Smithfield Porters March Against Immigration, 1968

“The fascists specialise in organising street demonstrations, pickets, strikes and petitions in favour of their reactionary policies.”

“The aim of ‘No Platform’ is therefore to deprive the fascists of the weapons they are relying on to develop. The streets, the pickets lines, and the factories must be denied to fascists. That is what ‘No Platform’ means.”

The policy is not “to break up private meetings of the (National) Front”

“The essential aim must be to prevent the major propaganda functions of the Front, marches, meetings and demonstrations”.

Fascism- How to smash it International Marxist Group. October 1974.

From  Anti-fascism, anti-racism and ‘no platformThe Red Mole.

‘BY WHATEVER MEANS NECESSARY’: THE ORIGINS OF THE ‘NO PLATFORM’ POLICY. Evan Smith.
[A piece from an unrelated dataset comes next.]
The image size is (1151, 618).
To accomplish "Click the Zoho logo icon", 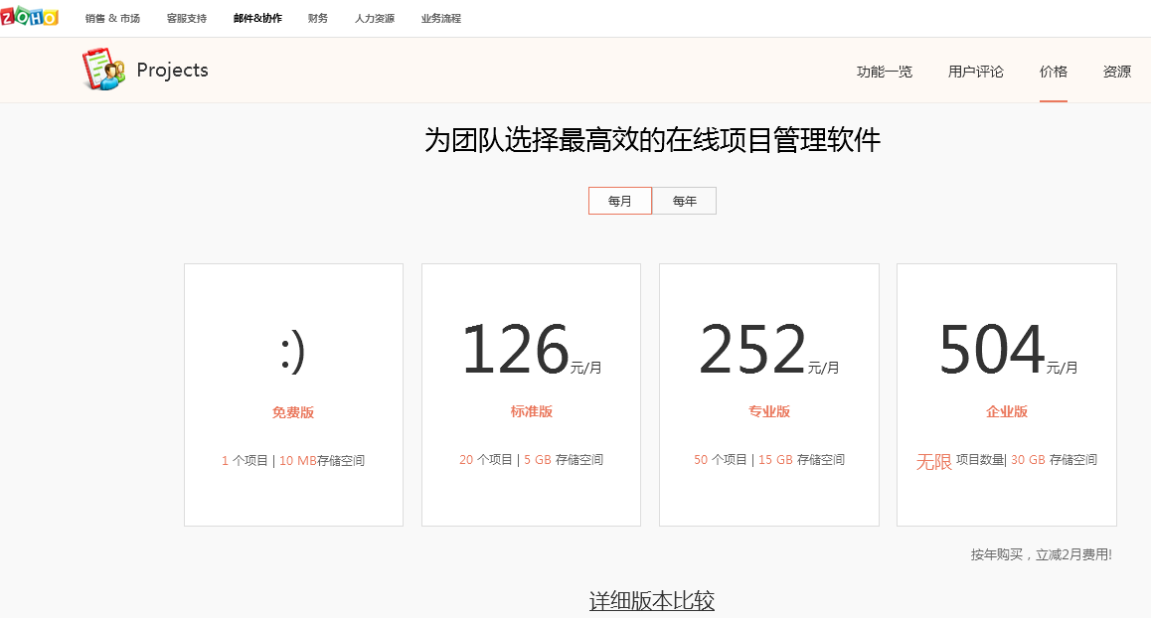I will coord(29,17).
In the early 1970s, the term ‘no platform’ was first used to describe the anti-fascist strategy of denying fascist organisations the public space to organise and disseminate their propaganda. The denial of public space had been an integral part of the militant anti-fascist movement since the 1930s, employed by the Communist Party of Great Britain (CPGB), various Jewish groups and other assorted anti-fascists.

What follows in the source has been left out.